Pork Tinga Tacos | Print |
(11 votes, average 4.09 out of 5)

Serves 4 to 6

  • 1 ½ pounds lean, boneless pork shoulder, trimmed and cut into 1 ½ inch cubes
  • 1 tablespoon vegetable or olive oil
  • ½ cup Negra Modelo Beer
  • 1 pound (about 5 medium) red-skinned potatoes, quartered
  • 1 large white onion, sliced ¼ inch thick
  • 1 can (28 ounces) diced tomatoes with their juices (preferably fire-roasted)
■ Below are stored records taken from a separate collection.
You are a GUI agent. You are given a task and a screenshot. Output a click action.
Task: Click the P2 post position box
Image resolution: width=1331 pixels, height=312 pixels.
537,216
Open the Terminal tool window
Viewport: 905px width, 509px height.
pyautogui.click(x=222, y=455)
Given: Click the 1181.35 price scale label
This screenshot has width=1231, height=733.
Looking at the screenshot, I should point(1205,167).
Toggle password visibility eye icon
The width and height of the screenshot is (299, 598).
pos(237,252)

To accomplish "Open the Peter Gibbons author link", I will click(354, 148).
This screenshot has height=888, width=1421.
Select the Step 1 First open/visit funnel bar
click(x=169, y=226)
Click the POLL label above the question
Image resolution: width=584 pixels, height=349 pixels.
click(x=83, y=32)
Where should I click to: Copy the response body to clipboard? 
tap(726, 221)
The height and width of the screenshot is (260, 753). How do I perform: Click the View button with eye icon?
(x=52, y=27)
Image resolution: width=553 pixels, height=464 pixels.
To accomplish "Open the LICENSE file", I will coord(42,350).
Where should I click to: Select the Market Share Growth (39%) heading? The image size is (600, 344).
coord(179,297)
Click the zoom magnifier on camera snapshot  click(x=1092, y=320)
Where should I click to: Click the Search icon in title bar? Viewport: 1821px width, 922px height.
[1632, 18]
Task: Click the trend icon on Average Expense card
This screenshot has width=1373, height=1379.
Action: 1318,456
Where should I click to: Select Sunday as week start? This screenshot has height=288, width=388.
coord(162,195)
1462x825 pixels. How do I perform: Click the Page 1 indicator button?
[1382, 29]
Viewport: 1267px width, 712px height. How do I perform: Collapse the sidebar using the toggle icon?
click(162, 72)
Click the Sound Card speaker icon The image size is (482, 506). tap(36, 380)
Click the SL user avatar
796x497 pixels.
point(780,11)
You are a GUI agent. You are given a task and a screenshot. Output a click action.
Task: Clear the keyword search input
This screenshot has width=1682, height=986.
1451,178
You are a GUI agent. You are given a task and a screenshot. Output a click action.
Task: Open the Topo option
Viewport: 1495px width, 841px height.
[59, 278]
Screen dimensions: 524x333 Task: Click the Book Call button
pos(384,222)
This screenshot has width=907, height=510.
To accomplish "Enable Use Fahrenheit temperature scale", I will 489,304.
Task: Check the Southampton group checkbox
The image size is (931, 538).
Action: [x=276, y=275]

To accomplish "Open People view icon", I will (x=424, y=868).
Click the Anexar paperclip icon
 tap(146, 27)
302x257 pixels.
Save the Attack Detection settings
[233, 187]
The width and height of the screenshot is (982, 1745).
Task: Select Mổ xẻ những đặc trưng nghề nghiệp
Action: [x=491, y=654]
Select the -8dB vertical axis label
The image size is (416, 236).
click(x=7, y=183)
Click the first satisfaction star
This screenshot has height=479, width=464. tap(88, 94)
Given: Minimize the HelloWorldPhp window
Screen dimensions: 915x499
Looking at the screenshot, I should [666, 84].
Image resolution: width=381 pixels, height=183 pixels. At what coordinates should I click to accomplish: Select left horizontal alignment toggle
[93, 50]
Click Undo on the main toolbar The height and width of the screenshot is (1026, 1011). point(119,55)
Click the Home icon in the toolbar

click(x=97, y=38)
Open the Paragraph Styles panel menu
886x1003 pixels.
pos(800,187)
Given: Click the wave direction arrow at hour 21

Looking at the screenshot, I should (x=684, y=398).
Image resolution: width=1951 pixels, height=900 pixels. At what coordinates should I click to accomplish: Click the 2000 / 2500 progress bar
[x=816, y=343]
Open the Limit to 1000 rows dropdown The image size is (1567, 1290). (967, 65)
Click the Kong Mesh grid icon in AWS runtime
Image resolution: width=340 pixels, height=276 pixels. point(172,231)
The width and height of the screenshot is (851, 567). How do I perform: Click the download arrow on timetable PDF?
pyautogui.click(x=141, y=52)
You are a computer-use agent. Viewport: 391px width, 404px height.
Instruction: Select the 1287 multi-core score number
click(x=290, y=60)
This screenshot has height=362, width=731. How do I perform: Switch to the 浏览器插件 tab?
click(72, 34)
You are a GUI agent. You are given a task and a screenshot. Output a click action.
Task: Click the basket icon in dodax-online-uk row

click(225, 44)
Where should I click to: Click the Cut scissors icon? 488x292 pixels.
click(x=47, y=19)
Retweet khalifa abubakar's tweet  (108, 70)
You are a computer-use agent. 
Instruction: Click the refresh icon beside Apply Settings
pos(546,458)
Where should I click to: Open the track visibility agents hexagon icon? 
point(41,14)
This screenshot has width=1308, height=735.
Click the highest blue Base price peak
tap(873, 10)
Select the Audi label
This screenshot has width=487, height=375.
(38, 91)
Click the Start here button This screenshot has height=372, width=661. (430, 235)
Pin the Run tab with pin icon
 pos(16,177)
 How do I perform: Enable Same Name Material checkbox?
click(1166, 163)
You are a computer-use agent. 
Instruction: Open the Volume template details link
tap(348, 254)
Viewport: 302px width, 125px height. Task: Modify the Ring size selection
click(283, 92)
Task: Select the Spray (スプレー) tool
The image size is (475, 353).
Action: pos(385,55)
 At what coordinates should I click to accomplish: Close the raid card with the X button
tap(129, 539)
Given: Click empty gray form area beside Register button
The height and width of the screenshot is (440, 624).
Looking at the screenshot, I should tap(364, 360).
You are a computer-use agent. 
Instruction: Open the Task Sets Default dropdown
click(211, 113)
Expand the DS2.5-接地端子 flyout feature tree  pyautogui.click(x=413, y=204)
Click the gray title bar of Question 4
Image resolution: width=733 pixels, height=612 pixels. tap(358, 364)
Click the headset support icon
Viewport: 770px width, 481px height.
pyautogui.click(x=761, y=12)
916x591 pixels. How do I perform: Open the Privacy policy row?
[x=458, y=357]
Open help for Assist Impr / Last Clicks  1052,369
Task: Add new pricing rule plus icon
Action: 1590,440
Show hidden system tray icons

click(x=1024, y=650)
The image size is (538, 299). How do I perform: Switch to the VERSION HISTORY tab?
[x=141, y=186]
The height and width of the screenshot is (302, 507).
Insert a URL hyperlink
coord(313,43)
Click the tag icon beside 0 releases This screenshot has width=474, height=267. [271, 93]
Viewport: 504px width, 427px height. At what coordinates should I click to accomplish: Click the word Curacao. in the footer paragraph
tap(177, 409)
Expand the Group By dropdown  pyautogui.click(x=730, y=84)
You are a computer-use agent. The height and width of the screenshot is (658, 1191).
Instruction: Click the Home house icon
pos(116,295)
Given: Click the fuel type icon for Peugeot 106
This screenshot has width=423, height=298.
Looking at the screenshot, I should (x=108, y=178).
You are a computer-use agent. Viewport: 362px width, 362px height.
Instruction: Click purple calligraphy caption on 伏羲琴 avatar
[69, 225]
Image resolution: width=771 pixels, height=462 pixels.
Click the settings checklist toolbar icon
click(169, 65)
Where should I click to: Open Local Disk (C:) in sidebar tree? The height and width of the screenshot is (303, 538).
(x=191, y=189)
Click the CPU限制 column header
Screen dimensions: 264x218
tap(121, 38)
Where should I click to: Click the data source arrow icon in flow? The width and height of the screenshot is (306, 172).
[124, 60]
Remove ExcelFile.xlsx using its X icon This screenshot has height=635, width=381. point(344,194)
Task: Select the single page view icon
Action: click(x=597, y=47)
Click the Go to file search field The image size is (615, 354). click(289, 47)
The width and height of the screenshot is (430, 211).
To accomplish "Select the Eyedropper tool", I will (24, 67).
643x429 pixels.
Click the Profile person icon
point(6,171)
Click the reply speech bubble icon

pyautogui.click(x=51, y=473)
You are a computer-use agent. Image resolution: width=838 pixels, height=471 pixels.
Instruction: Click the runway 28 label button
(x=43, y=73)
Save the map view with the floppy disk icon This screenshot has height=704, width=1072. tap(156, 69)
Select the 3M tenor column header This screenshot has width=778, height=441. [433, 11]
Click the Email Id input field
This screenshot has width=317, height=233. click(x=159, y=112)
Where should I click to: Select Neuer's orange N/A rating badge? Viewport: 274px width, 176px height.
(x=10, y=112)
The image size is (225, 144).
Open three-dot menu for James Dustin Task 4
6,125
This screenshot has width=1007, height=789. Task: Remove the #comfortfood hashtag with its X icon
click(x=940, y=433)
  • 1 cup Frontera Chipotle Salsa
  • 1 teaspoon Worcestershire Sauce
  • Salt
  • ½ cup crumbled Mexican queso fresco or farmers cheese
  • 1 ripe avocado, pitted, flesh scooped from skin and diced
  • Warm corn tortillas
  1. Pat pork dry with paper toweling. Heat the oil in a large, nonstick skillet until hot. Add the pork in a single, uncrowded layer. Cook, turning until brown on all sides, about 6 to 8 minutes. Remove pork to a plate as it browns. Pour Negra Modelo into pan and boil gently while scraping up all the browned bits from the pan.
  2. Put browned pork and pan juices into a slow-cooker. Add the potatoes.
  3. Combine the onion, tomatoes, salsa, Worcestershire and ½ teaspoon salt in large bowl. Mix well. Scrape the mixture into the slow cooker and stir to mix thoroughly. 
  4. Cook for 6 hours at the highest temperature.  After 6 hours, gently stir the tinga.  If it seems really thick, add a little water.  Taste and season with salt. 
  5. Serve the pork tinga in a large bowl, sprinkled with fresh cheese and diced avocado. Pass warm tortillas for making tacos.